The Apostle Paul wrote this letter to the church in Ephesus — a major city in what is now Turkey — around AD 60, while he was in prison. Ephesians 5 is a section about what it looks like to live a Spirit-filled life, and Paul includes radical gratitude as part of that picture. The phrase 'for everything' is intentionally sweeping — it does not carve out exceptions for suffering, disappointment, or confusion. Giving thanks 'in the name of our Lord Jesus Christ' means doing so within the framework of who Jesus is and what he has accomplished — trusting that all of life, even its hardest chapters, is held within his purposes.

Prayer

Father, I want to thank you for everything — but honestly, some things are hard to be grateful for right now. Grow in me a trust that runs deeper than my circumstances, and teach me to give thanks not because everything feels good, but because you are good. Amen.

Reflection

'For everything' is the part that snags. Not for the good parts, not for the moments that feel like clear gifts — but everything. Including the diagnosis, the betrayal, the year that didn't go the way you planned, the 3 AM where you stared at the ceiling wondering if God was paying attention.
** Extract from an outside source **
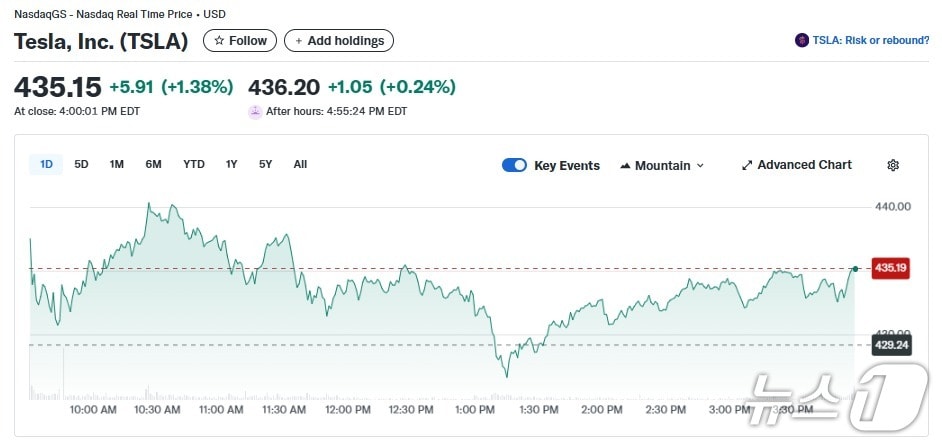Show the 6M chart range

tap(153, 164)
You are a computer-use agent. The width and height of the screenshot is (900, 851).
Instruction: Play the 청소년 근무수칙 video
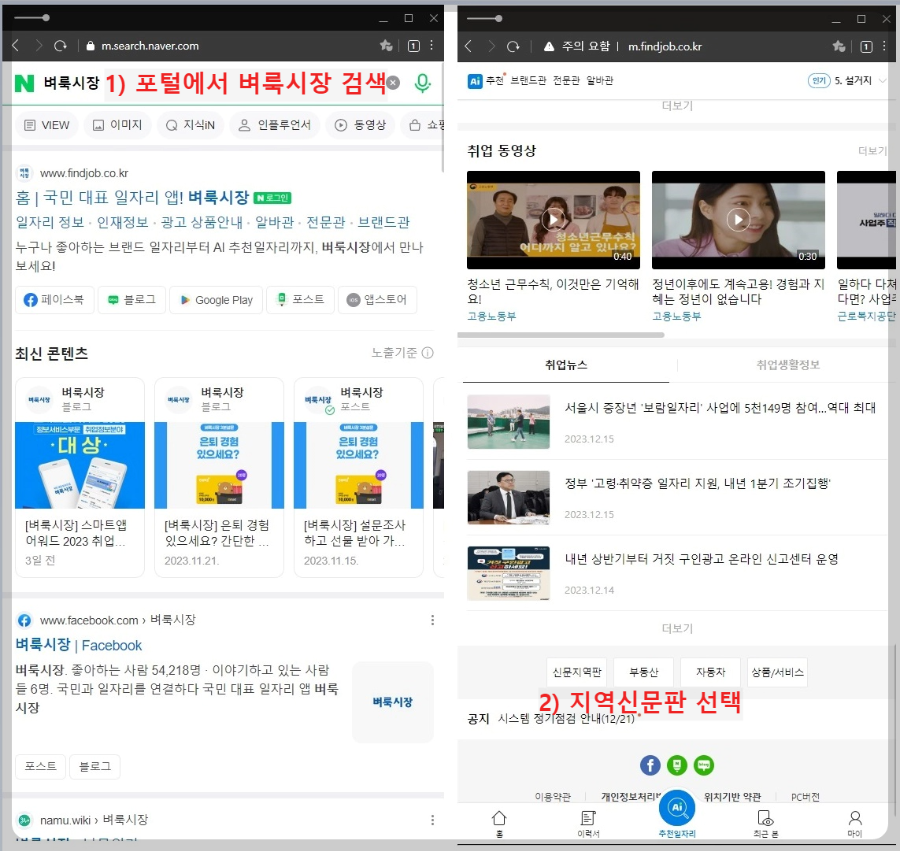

Paul wrote these words from a prison cell, which means he wasn't offering easy advice from a comfortable distance. He was testifying to something he was actively living through. Gratitude isn't denial. It doesn't pretend hard things aren't hard or paste a smile over real grief. But it insists that even inside the hard things, something is happening that God has not abandoned. You don't have to manufacture a feeling of thankfulness — that would be dishonest. But you can choose to orient yourself toward it, to say even when it costs something: God, I trust that you are here and that this is not outside your reach. That quiet act of will, done in Jesus's name, is one of the most subversive and quietly powerful things a person can practice.

Discussion Questions

1

What do you think Paul means by giving thanks 'for everything' — does that include genuinely painful experiences, and how do you make sense of that?

2

Think of something in your life right now that is genuinely hard. What would it look like — honestly, not superficially — to offer thanks in the middle of it?

3

Is there a difference between gratitude as a feeling and gratitude as a deliberate choice? Which do you think Paul is describing here?

4

How does the way you practice or don't practice gratitude affect the people around you — your family, friends, or coworkers?

5

What is one specific practice you could try this week to build a more honest habit of gratitude, even for difficult things?